The programme is intended to help developing countries upgrade their workers' technical expertise, but critics say it is abused by some employers who see it as a source of cheap labour.
The number of employers caught committing violations, such as failing to pay wages, numbered 197 last year, down more than half from 452 in 2008, according to Japanese officials. Lawyers and labour activists say the true number is many times higher and interns fear being sent home if they speak up.
Eight current and former interns described being cheated of wages, forced to work overtime, having contracts withheld or being charged exorbitant rents for cramped, poorly insulated housing.
The internship system has been criticised by the UN and the US State Department, which in its annual "Trafficking in Persons Report" said Japan was failing to stop cases of forced labour.
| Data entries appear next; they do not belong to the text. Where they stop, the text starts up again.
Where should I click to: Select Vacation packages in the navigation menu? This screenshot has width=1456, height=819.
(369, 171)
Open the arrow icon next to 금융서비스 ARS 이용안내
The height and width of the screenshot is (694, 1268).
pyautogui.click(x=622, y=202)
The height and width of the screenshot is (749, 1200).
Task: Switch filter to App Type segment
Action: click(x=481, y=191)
"In reality, many are working like slaves," said Shoichi Ibusuki, a lawyer who has represented several interns in court cases.
Unions and other activists have called for the internship programme, established in 1993, to be abolished and replaced with a formal system for employment of foreign workers. They argue that a formal system would better meet the demand for low-skilled labourers as young Japanese flock to the cities and shun work that is dirty, dangerous or difficult.
Ippei Torii, Vice President of the ZWU All United Workers Union, commented: "We need to stop the deception. If we need to bring in foreign workers, then we should call them workers and treat them so."